Restate all the lines below word for word, but omit the pictures.

********************

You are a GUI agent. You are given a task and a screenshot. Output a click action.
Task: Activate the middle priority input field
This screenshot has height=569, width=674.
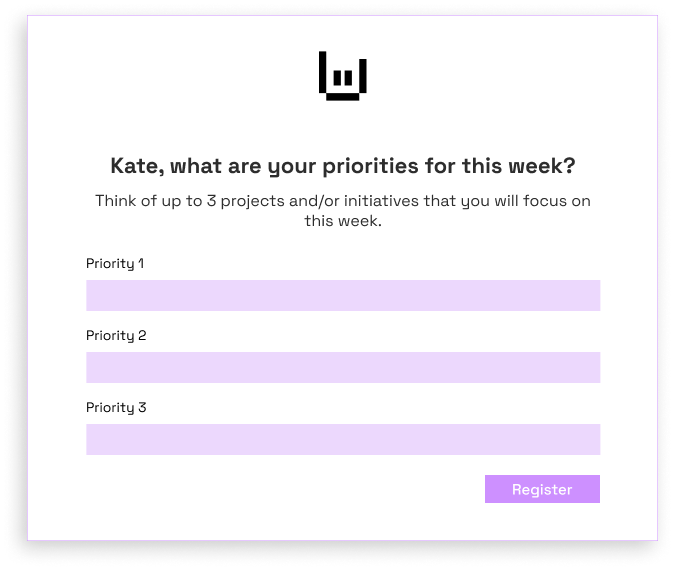(x=342, y=367)
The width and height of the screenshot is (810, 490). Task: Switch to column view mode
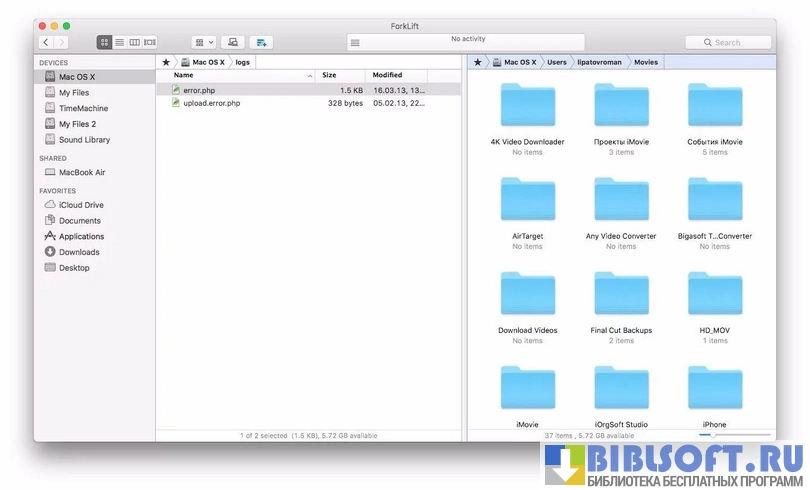pos(134,42)
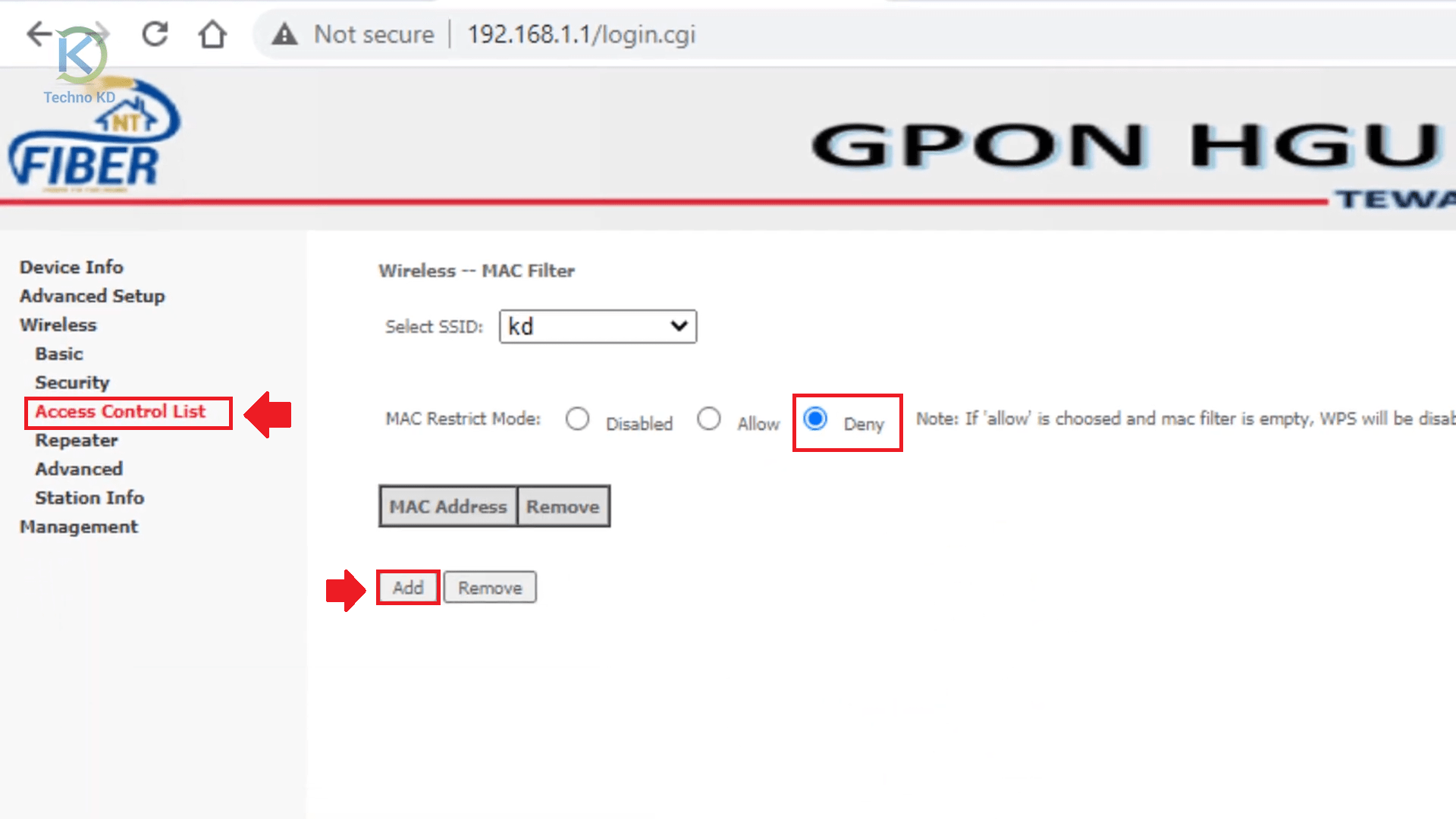Open the Advanced wireless settings

click(x=78, y=468)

********************

Answer to the exercise —
You are a GUI agent. You are given a task and a screenshot. Output a click action.
Task: Activate the middle priority input field
This screenshot has height=569, width=674.
(x=342, y=367)
The width and height of the screenshot is (810, 490). Task: Switch to column view mode
pos(134,42)
Open the Advanced wireless settings

click(x=78, y=468)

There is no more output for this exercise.